National Identity in Russia from 1961 : Traditions & Deterritorialisation
Participants
The structure of the project involves a network of 40 scholars, including a core group of 4 Russian
and 5 British academics, each of whom will work on a particular aspect of our general theme.
CORE
GROUP:
Professor
Albert Baiburin (European University, St Petersburg), is a leading
Russian expert in semiotics and in the study of Russian traditional peasant
culture, especially ritual; publications include The
House in the Rituals and Beliefs of the Eastern Slavs [Zhilishche v
obryadakh i predstavleniyakh vostochnykh slavyan] (Leningrad: Nauka, 1983;
reprinted Moscow, 2005). Edited publications include Ethnic
Behaviour Stereotypes [Etnicheskie stereotipy povedeniya] (Leningrad;
Nauka, 1985) and Ethnic
Stereotypes of Male and Female Behaviour [Etnicheskie stereotipy muzhskogo i zhenskogo povedeniya] (Leningrad:
Nauka, 1991; co-editor Igor’ S. Kon).
Recent publications include articles on attitudes to the word and language
in traditional Russian culture, and an essay on the semiotics of the
ethnographical museum for Neprikosnovennyi
zapas magazine. He has also led projects in the field of ethnic
tolerance, an area that is extensively developed at the European University.
For this project, he plans to write a book on the Soviet/Russian passport as
a means of constructing ethnic and personal identity.
Dr
Dmitry Baranov is Curator of the Russian Ethnographical Collections
at the Russian Ethnographical Museum in St Petersburg. He has published a
large number of articles on Russian peasant beliefs and practices,
particularly those relating to pregnancy and childbirth. Recently, he has
begun working on the history of ethnography in Russia; an article about the
conceptual assumptions behind the famous data-collection project organised
by Prince V. N. Tenishev in the late nineteenth century is forthcoming in Antropologicheskii
forum/Forum for Anthropology and Culture (St Petersburg).

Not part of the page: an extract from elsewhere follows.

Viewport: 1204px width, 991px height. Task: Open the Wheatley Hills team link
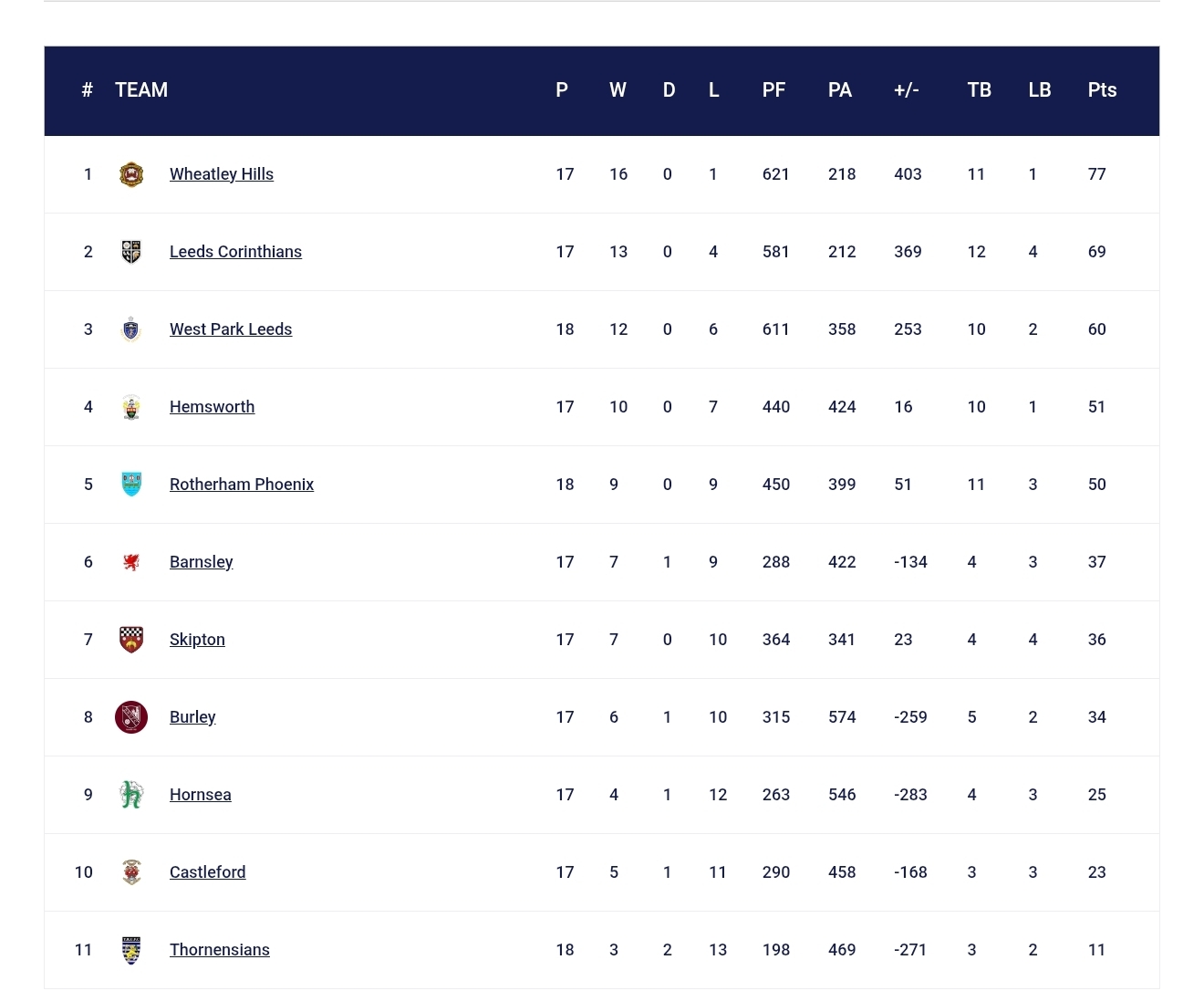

For the current project, he will extend this work into the Soviet
period and discuss the presentation of ‘traditional culture’ in the
Soviet and post-Soviet ethnographical museum, drawing on archival resources
at the REM.
Dr
Birgit Beumers (Bristol) is an internationally recognised specialist
in Russian cinema; her publications include an edited volume of essays, Russia
on Reels: The Russian Idea in Post-Soviet Cinema (London: I.B. Tauris,
1999), as well as studies of the cinema of Nikita Mikhalkov, an introduction
to Russian cultural studies, Pop
Culture Russia! (Santa Barbara: ABC Clio, 2005), and many articles and
reviews. She was the editor of a special issue of Slavic
Review on Russian cinema. For a more complete list of publications click
here. For the current project, she intends to extend
and update her work on the ‘national idea’ in Russian cinema, analysing
this in the context of a broader project on contemporary Russian film.
Dr
Andy Byford (Durham) has published in Russian cultural
history, especially on the professional self-representation of Russian literary academics in the late
nineteenth and early twentieth centuries (cf. Literary Scholarship in
Late Imperial Russia: Rituals of Academic Institutionalization, Oxford:
Legenda, 2007). He has also published on the emergence of Russian
'child study' (paedology) and its roots in fin de siècle Russian
pedagogy, psychology,
psychiatry and social hygiene. His current project is on national self-definition and
collective remembering among Russian migrants in the late Soviet and post-Soviet eras, focusing
especially on the construction and transmission of national culture among Russians currently domiciled in Britain.
Professor
Catriona Kelly (Oxford) has published extensively in the field of
Russian cultural history, especially from 1900. Her recently-completed
monograph, Children’s World: Growing Up in Russia, 1890-1991, to be published
by Yale University Press in 2007, includes material on patriotic education
for children in the Soviet period, a subject on which she has also published
an article in the Russian literary and cultural magazine, Novoe literaturnoe obozrenie (New Literary Review). Her contribution
to the project will be a monograph on cultural memory and multiculturalism
in Leningrad/St Petersburg from 1961, as well as articles on patriotic
education for children in post-Soviet Russia, and on the ‘new tradition’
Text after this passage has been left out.